(Rows of pointing data)
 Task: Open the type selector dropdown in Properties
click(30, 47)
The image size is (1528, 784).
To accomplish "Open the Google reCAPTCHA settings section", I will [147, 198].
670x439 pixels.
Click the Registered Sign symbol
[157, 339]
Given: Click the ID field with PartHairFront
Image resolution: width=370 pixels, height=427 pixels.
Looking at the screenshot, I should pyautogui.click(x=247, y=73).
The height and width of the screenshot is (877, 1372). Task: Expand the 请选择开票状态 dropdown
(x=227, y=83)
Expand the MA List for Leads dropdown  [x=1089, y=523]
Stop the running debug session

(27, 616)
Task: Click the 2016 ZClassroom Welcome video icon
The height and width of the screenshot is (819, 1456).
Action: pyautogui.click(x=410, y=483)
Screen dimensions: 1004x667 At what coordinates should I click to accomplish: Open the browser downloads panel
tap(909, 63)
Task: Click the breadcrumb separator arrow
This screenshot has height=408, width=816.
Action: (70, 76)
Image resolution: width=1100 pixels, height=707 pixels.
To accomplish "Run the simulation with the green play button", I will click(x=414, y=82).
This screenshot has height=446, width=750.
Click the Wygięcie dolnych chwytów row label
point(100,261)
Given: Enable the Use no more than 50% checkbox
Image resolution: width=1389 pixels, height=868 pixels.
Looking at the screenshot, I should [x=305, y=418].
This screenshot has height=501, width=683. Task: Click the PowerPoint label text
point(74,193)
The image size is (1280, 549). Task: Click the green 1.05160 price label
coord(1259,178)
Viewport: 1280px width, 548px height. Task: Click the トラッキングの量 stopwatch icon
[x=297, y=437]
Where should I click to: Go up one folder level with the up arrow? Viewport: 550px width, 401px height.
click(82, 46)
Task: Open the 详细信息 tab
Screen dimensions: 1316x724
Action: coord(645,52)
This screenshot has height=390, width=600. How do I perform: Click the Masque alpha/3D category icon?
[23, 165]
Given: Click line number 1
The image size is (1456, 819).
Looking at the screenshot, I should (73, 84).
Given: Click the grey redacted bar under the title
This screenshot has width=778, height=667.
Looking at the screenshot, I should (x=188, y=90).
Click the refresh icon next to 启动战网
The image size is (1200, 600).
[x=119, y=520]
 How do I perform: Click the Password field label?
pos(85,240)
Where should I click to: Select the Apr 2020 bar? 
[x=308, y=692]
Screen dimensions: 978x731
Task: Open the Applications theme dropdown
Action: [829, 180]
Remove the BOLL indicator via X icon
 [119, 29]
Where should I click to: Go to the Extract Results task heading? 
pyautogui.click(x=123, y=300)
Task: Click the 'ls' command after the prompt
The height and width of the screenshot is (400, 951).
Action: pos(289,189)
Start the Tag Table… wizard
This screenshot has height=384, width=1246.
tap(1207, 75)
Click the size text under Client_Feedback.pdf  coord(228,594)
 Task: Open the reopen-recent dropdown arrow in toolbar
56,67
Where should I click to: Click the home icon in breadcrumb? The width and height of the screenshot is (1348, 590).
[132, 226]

DIRECTIVE:
Rescale the material from the line containing "Remove the BOLL indicator via X icon" through the last line of the material, writing out only those lines, requests included. Multiply every coordinate in the answers by 1.45 and round each result to a whole number, rounding halves up.

RESULT FOR THIS EXERCISE:
Remove the BOLL indicator via X icon
 [173, 42]
Where should I click to: Go to the Extract Results task heading? 
pyautogui.click(x=178, y=435)
Task: Click the 'ls' command after the prompt
The height and width of the screenshot is (400, 951).
Action: pos(419,274)
Start the Tag Table… wizard
This screenshot has height=384, width=1246.
tap(1750, 109)
Click the size text under Client_Feedback.pdf  coord(331,861)
 Task: Open the reopen-recent dropdown arrow in toolbar
81,97
Where should I click to: Click the home icon in breadcrumb? The width and height of the screenshot is (1348, 590).
[191, 328]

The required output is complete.